Venezuela Arrests 26 in Crackdown on Dollar Black Market

Published at Jun 8, 2025 - 20:37
Venezuela Arrests 26 in Crackdown on Dollar Black Market
Venezuela Arrests 26 in Crackdown on Dollar Black Market


Venezuelan authorities have detained 26 people in a fresh crackdown on the dollar black market, bringing the total number of arrests in recent days to 50, the country's top prosecutor said Saturday. "The total number of detainees for economic crimes and illegal sale of foreign currency... is 50," Attorney General Tarek William Saab told AFP. The arrests come as Venezuela's government seeks to rein in a foreign exchange black market that developed after a 2018 decision to allow the use of US dollars to pay for goods and services in the country. That decision aimed to deal with the effects of runaway inflation that rendered the domestic currency, the bolivar, essentially worthless. The dollar has since then become the de facto currency in Venezuela.

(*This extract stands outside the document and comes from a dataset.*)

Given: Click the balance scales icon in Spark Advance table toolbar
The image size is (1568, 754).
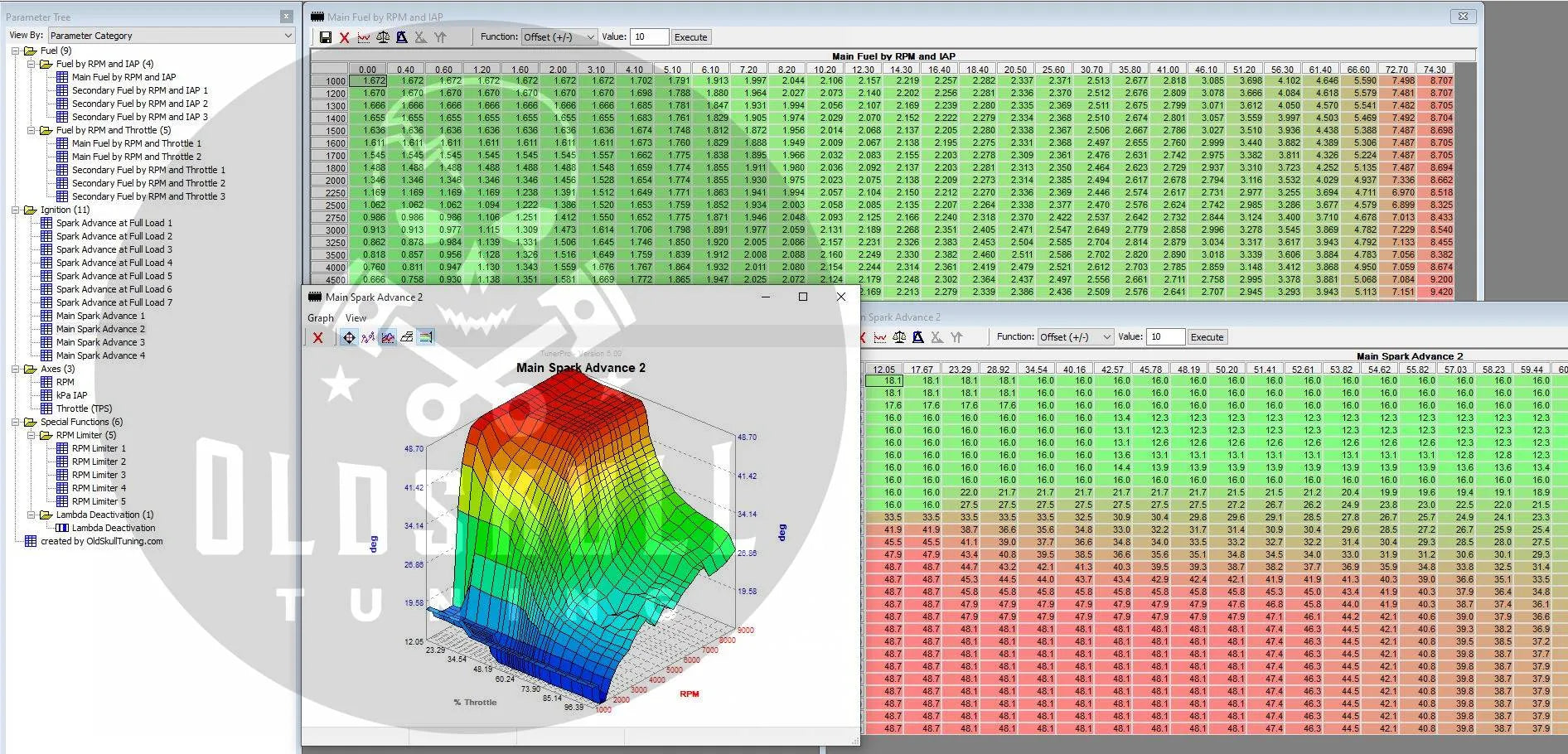Looking at the screenshot, I should (x=899, y=337).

Caracas never opted for formal dollarization, and has instead pegged the value of the local currency to the greenback. The black market has swelled as high demand for dollars has far outpaced their availability through official channels.

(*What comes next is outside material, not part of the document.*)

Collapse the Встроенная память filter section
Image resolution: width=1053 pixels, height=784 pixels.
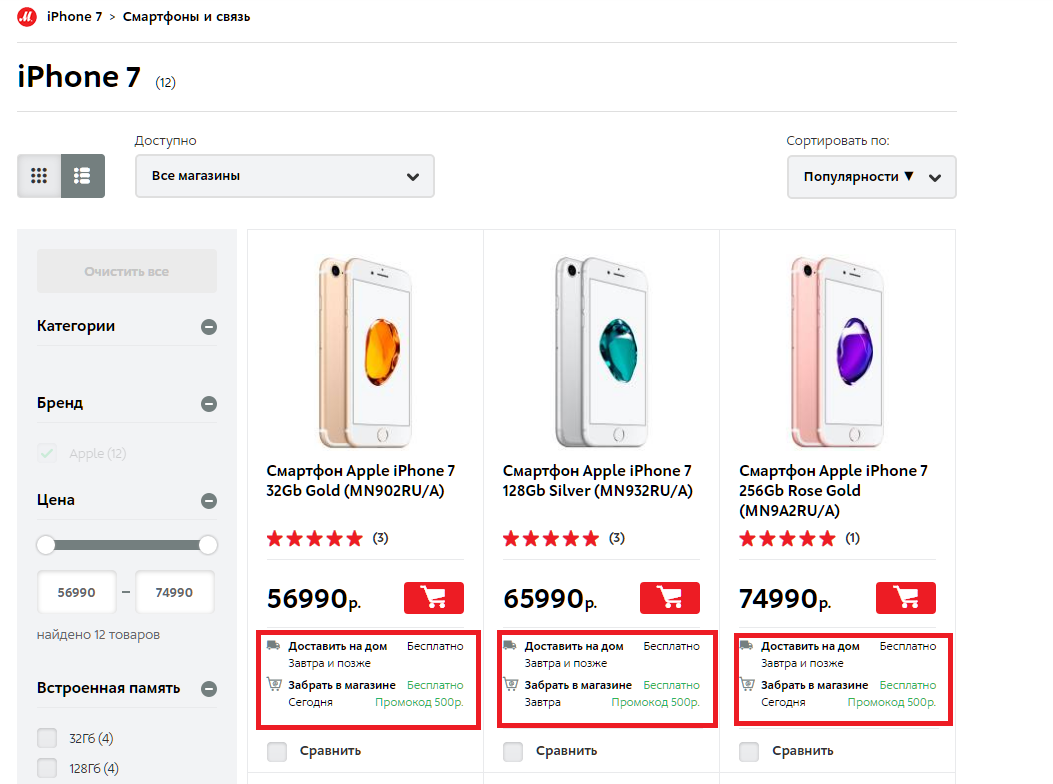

For years, the black market was tolerated. Things changed in 2024 when the gap between the official and "parallel" rates expanded quickly, bringing fresh inflationary pressure for the oil-rich but chronically mismanaged and heavily sanctioned South American country. After months of stability with similar rates, the black market dollar had in recent weeks been trading between 25 and 50 percent higher than the official rate to the bolivar, before narrowing again. On Saturday, the official price was trading at $1 against 99.09 bolivares, while on the black market, the dollar was quoted at 115.37 bolivares, after soaring to 150 for some operators a few weeks ago. This gap in rates has raised fears of a return to hyperinflation, severe recession and shortages. The government, which had long ignored the black market, suddenly toughened its stance, with mass arrests over what President Nicolas Maduro has dubbed the "criminal dollar." The rate gap has widened since Washington's decision to reverse an easing of the oil embargo imposed on Venezuela, pushing up prices and depressing the bolivar. The return to a "hard" embargo in effect deprives Venezuela of dollars on the international market, even as Caracas is rushing to inject millions of dollars into the market to prevent its exchange rate gap from widening.